Turn the data from the line containing "Given: Select the ruler measure tool" up to and including the line containing "should pyautogui.click(x=10, y=169)." into a numbered list. Skip any blank lines and leave out the pictures.

[START]

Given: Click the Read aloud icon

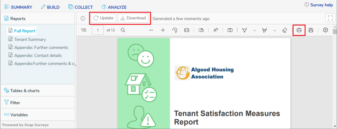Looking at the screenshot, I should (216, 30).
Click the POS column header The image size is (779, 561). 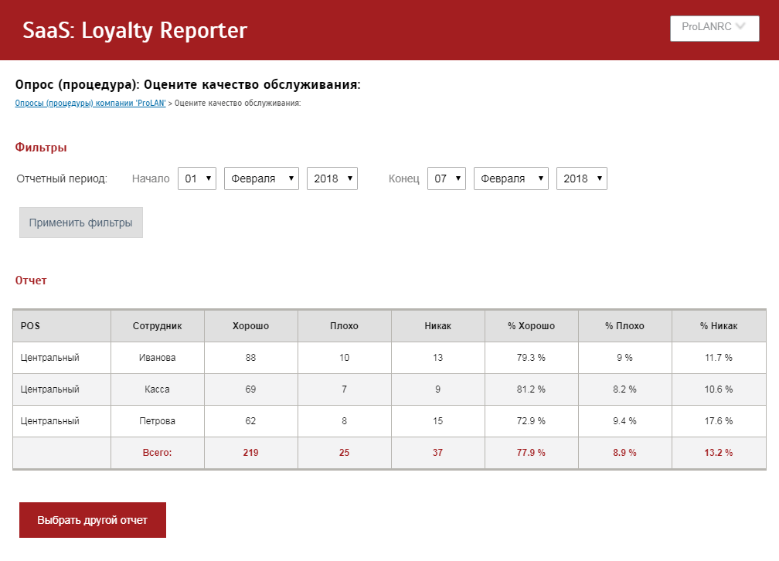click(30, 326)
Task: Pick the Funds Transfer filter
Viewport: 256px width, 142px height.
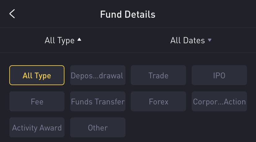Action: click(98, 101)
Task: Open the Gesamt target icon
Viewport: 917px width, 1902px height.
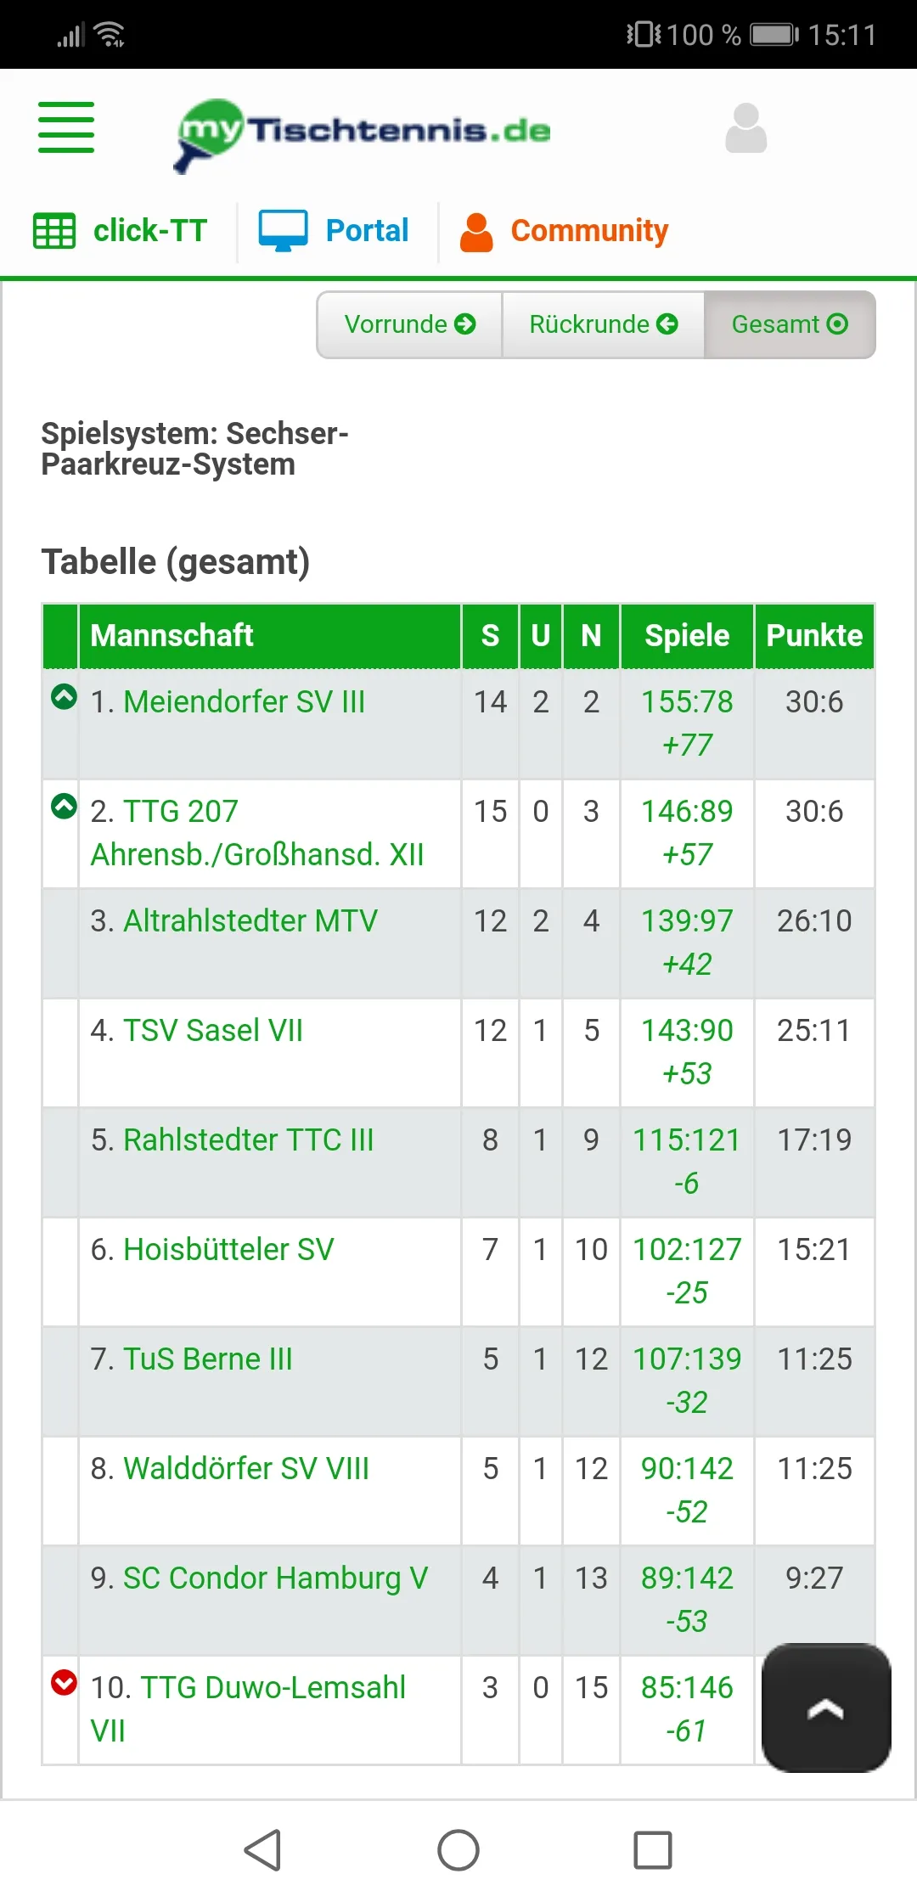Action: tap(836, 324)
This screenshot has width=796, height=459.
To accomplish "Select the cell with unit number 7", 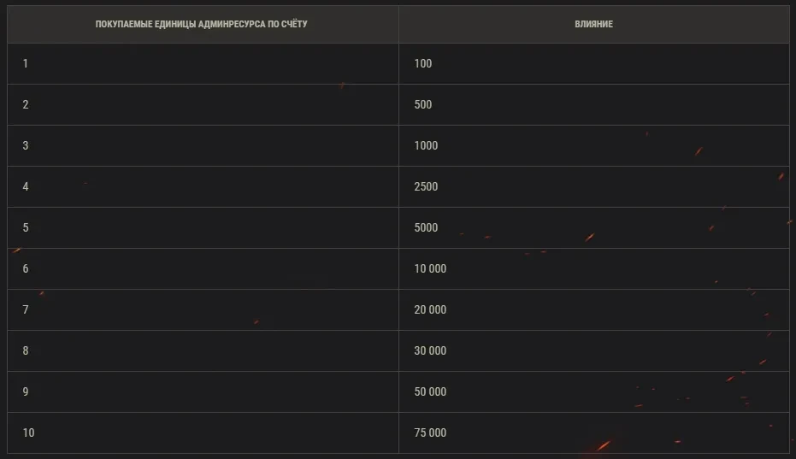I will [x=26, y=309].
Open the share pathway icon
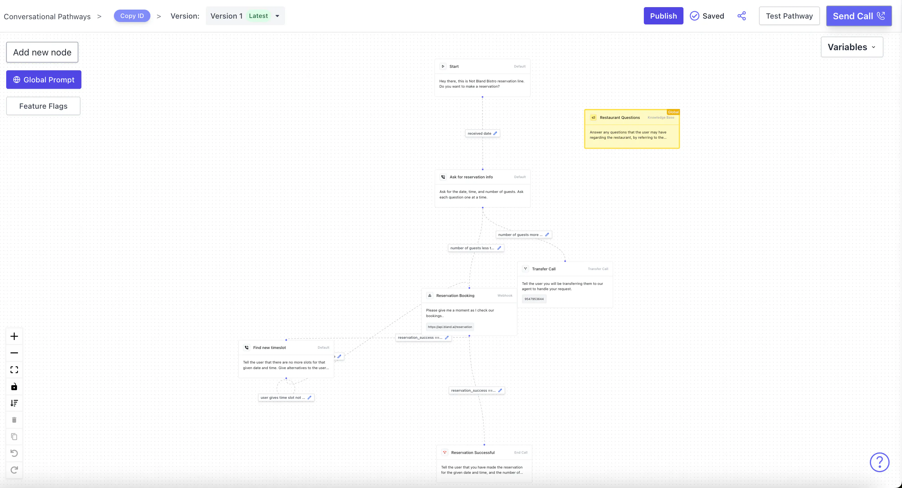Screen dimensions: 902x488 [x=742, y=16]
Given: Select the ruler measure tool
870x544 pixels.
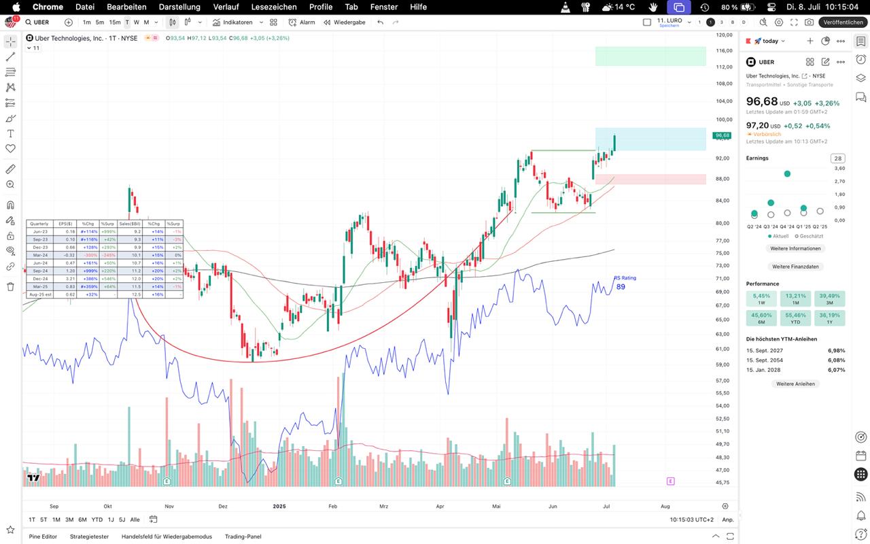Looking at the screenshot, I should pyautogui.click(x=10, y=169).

[END]
[START]

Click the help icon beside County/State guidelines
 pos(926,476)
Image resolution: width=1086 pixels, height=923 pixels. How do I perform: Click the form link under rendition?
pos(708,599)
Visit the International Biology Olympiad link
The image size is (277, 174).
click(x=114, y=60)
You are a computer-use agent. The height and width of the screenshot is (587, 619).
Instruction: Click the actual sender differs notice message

[END]

-- EXPECTED ANSWER --
1. Given: Select the ruler measure tool
2. 870x544 pixels.
3. Looking at the screenshot, I should pyautogui.click(x=10, y=169).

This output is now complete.